Az lawmakers seek shield on English order after failing to act

The Arizona Legislature adjourned its annual session without complying with a federal judge’s order to revamp programs for students learning the English language, but Republican lawmakers have asked an appellate court to temporarily shield the state from possible sanctions.

In an urgent motion filed before the Legislature adjourned its session Wednesday evening, the Republican legislative leaders asked the 9th U.S. Circuit Court of Appeals to put U.S. District Judge Raner C. Collins’ order on hold while the Legislature appeals.

Unless the 9th Circuit issues a stay, Collins “may force the state of Arizona to amend its laws by the threat of onerous fines,” the Republican leaders’ motion stated.

Collins had given the Legislature until the end of the session to comply with another judge’s 2000 order to provide adequate funding for English Language Learning programs.

A March 22 ruling by Collins found that funding for the state’s estimated 135,000 ELL students remained “arbitrary and capricious” under a 2006 law passed by the legislature.

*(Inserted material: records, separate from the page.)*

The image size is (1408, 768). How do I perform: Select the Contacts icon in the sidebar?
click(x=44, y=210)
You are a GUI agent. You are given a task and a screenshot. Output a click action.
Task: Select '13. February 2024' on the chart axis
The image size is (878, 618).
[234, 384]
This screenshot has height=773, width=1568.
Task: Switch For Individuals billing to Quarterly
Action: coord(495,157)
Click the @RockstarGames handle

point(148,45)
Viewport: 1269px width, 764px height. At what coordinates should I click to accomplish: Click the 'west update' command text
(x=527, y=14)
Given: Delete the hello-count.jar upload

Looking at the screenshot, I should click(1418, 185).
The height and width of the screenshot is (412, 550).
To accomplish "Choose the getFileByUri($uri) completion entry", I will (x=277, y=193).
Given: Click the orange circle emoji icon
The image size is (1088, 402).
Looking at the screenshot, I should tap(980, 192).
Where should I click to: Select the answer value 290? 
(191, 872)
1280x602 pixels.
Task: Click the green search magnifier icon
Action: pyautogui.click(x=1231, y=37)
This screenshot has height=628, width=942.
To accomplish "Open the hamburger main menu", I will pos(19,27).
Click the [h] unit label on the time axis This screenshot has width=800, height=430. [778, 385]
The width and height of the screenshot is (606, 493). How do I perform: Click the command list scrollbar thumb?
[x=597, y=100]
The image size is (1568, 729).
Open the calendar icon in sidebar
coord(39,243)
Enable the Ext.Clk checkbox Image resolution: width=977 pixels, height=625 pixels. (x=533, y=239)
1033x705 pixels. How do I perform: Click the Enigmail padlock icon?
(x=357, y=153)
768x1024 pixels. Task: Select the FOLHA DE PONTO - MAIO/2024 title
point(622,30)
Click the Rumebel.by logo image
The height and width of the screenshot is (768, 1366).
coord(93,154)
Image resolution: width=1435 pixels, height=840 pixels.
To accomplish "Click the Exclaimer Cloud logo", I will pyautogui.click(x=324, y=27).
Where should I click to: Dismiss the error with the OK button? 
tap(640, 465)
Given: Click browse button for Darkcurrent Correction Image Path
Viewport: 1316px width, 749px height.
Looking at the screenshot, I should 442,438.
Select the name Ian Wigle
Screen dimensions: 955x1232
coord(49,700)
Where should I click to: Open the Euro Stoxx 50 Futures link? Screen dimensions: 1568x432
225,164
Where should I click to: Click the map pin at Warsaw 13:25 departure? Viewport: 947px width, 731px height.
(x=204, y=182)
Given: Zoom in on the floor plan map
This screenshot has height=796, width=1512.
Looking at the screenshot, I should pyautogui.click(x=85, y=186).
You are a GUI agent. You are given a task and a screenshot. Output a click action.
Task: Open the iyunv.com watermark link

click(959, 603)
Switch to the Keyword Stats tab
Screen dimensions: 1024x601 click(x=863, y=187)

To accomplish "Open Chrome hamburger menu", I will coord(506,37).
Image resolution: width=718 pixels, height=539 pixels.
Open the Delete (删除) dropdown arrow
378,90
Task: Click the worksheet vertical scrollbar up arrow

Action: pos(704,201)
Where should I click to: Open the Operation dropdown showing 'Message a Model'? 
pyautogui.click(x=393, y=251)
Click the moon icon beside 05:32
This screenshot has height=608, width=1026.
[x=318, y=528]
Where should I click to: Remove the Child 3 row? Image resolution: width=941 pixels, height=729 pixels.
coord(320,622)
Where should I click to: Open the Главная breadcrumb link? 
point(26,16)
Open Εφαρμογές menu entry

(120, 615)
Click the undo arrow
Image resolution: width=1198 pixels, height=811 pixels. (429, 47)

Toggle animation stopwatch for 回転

That law replaced the state’s method of extra per-student funding for ELL students with a new system based on state funding for new instructional models.

The legislative leaders asked Collins in April to put his compliance order on hold while the appeal is pending, but he has not ruled on that motion.

Tim Hogan, a lawyer for plaintiffs in a 1992 class-action lawsuit that challenged the adequacy of the state’s programs, said he would contest the leaders’ request that the 9th Circuit issue a stay. He said he will argue that the legislative leaders haven’t shown that their appeal will prevail.

At the same time, Hogan said, he plans to ask Collins to impose sanctions because the Legislature is in violation of the judge’s order.

He said he hadn’t decided what sanctions to seek but that they could include fines or withholding of federal highway dollars.

The lawsuit plaintiffs want to triple the state’s current per-student funding for ELL programs, a step that could translate into an additional $150 million annual expense once phased in.

Collins last year imposed $21 million in fines — later erased by the 9th Circuit — before lawmakers passed the 2006 legislation.